══ Data for processing ══
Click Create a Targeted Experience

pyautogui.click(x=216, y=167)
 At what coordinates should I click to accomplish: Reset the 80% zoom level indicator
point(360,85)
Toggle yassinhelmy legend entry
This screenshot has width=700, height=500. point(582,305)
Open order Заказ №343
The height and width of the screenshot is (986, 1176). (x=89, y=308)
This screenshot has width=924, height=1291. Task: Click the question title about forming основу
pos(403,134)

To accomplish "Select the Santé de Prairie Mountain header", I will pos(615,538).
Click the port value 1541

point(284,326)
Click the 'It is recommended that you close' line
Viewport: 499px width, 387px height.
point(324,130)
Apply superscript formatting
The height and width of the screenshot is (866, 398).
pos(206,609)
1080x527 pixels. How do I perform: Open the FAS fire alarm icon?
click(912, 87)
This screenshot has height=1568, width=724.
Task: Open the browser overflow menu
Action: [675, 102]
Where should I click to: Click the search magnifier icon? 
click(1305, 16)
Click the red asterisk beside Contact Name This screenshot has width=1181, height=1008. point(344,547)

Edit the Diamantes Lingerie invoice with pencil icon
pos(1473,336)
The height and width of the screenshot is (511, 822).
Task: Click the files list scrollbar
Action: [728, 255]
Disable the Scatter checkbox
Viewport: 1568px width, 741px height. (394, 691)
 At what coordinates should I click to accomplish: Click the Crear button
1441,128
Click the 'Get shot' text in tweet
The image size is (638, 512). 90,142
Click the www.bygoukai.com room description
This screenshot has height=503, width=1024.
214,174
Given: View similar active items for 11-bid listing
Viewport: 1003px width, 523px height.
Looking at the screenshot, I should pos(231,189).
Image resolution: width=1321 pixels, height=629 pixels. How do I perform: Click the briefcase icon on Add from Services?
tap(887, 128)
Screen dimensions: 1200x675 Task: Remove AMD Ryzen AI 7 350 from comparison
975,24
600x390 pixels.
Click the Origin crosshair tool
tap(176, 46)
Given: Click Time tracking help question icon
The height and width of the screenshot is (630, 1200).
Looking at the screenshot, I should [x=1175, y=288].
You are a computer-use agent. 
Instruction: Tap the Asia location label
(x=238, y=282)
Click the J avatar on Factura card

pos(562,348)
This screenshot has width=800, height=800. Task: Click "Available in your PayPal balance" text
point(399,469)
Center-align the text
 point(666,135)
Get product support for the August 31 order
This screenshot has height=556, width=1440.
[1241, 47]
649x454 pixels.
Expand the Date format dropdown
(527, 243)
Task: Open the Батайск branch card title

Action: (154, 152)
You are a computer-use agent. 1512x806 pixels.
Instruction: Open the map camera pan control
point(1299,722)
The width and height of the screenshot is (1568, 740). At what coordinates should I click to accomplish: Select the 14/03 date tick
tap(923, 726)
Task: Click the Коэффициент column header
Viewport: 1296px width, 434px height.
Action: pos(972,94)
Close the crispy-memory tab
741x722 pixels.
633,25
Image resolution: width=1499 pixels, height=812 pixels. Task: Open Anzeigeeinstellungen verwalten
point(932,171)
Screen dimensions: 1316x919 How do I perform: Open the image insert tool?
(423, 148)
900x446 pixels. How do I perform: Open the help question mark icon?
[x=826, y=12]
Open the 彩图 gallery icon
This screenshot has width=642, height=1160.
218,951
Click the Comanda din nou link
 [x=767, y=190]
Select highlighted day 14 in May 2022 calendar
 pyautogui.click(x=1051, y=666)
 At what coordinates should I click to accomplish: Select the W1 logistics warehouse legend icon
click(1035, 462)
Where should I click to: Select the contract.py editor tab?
═══
**Task requirements**:
Each line above that has the word "computer" should be copied.

**Final answer**:
You are a computer-use agent. 
You are a computer-use agent. 1512x806 pixels.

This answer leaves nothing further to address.